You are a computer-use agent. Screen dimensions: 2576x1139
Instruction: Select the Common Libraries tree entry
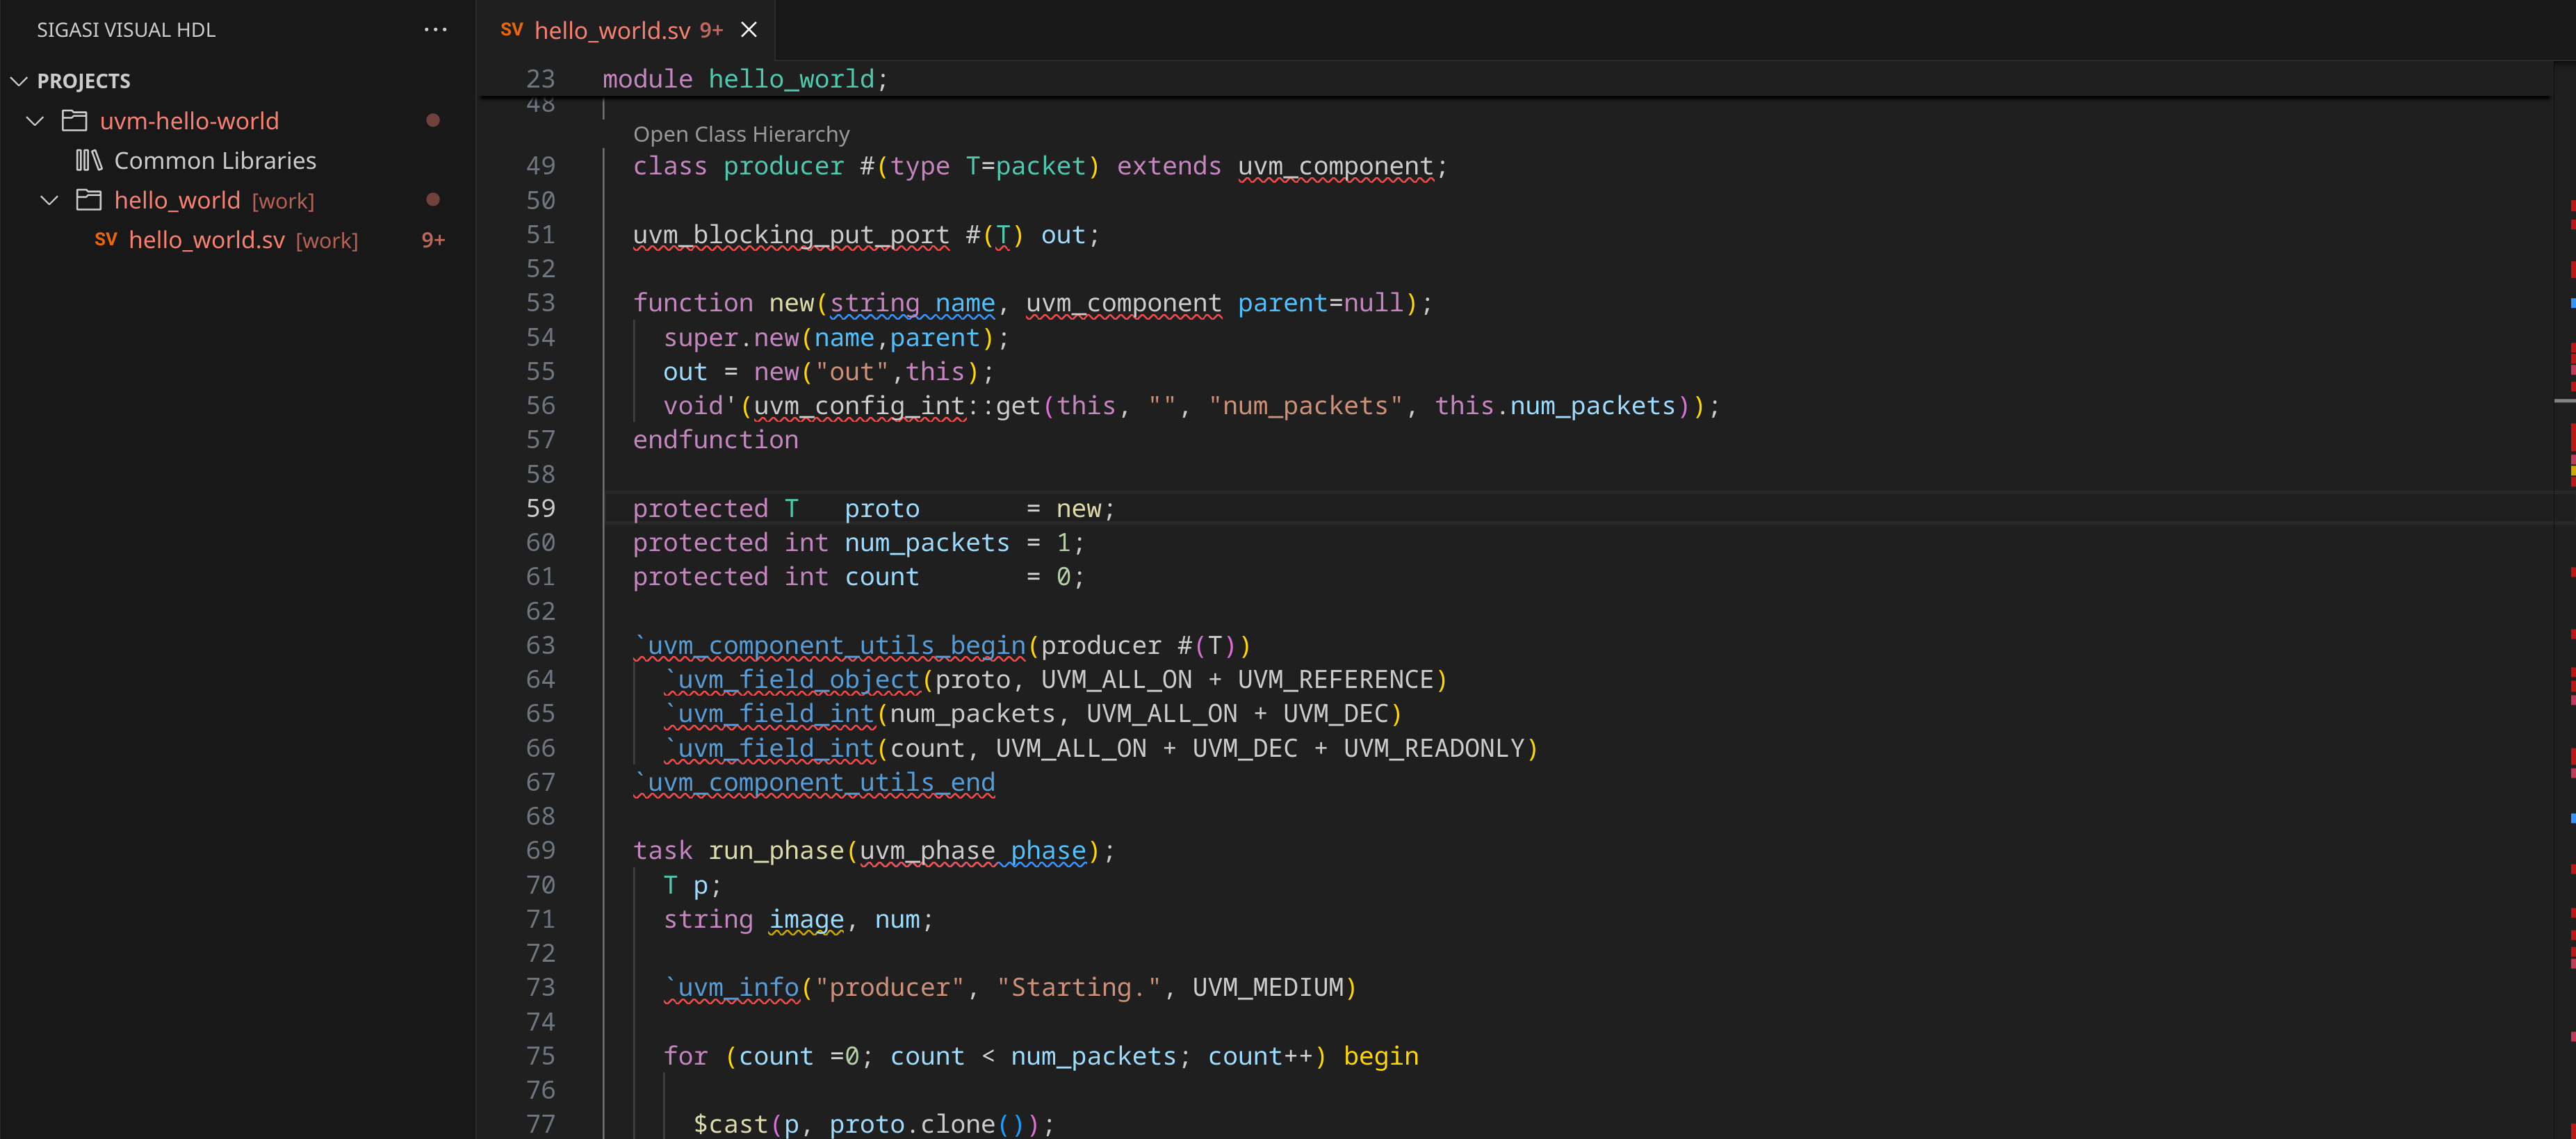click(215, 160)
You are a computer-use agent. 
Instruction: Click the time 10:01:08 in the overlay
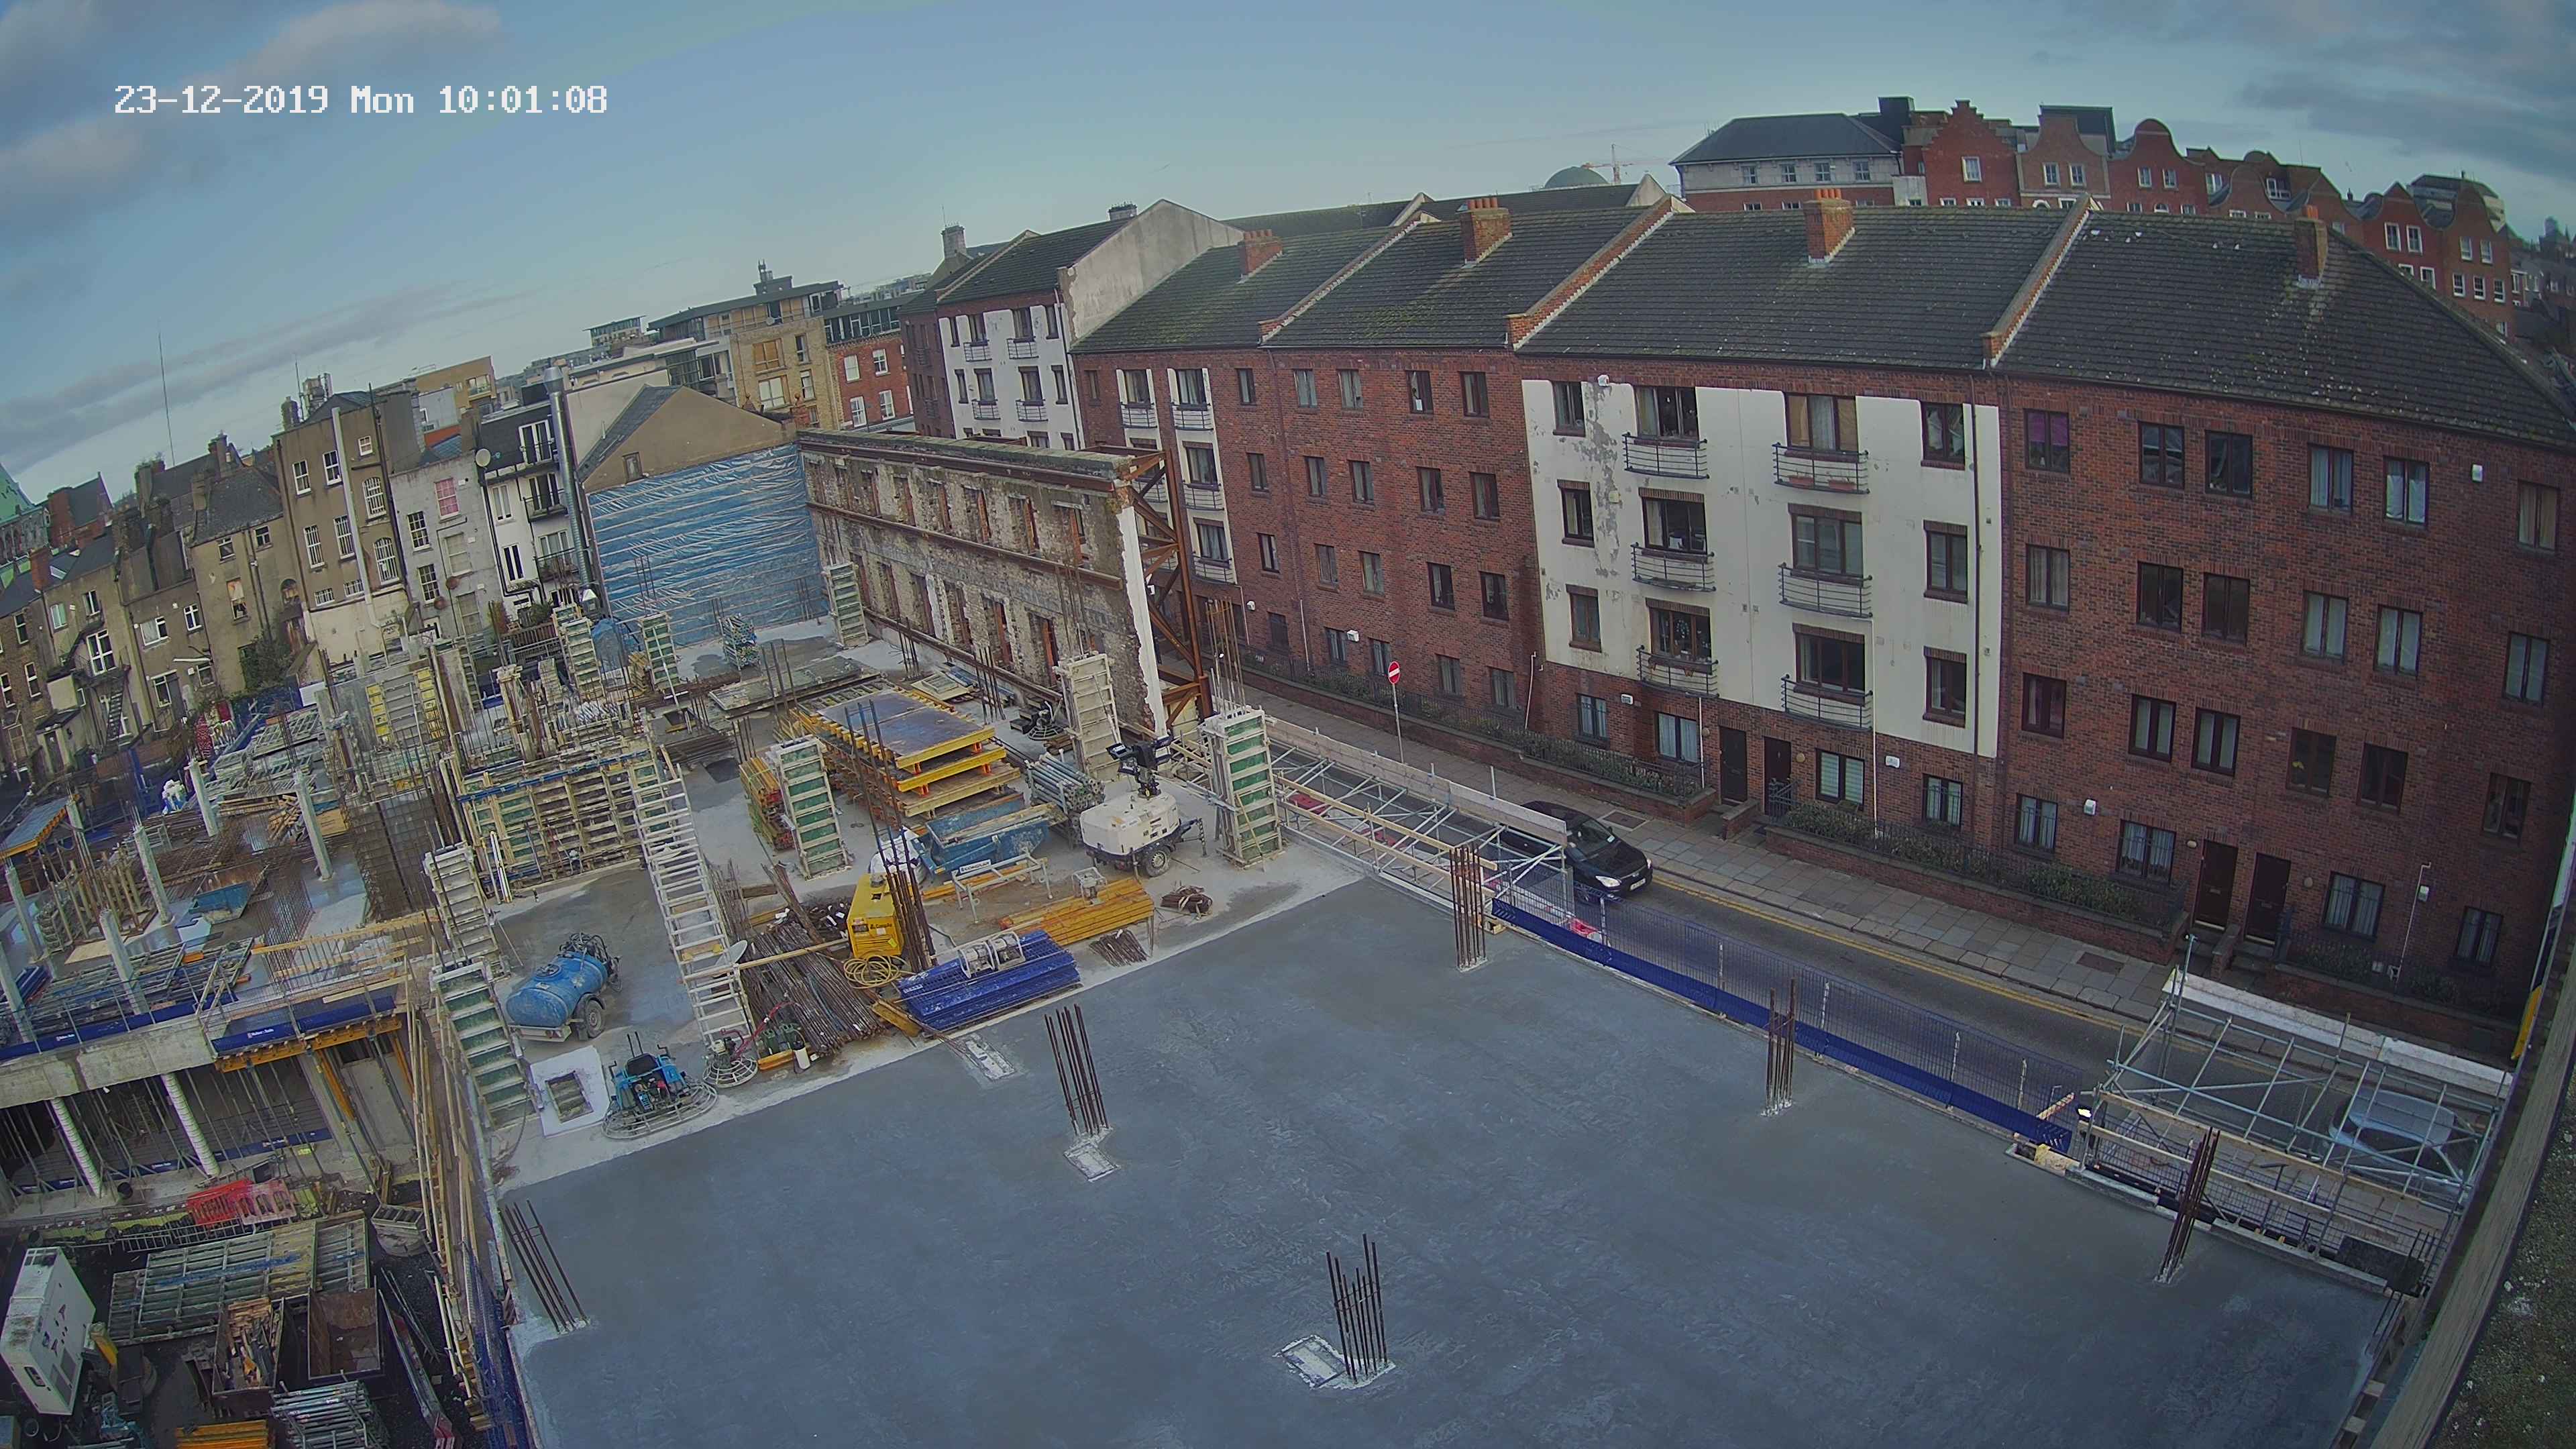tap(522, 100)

Task details – Please find the lines in the data that contain the word "computer" and copy them.

Result for this exercise –
You are a computer-use agent. Screen dimensions: 2576x1139
You are a computer-use agent. 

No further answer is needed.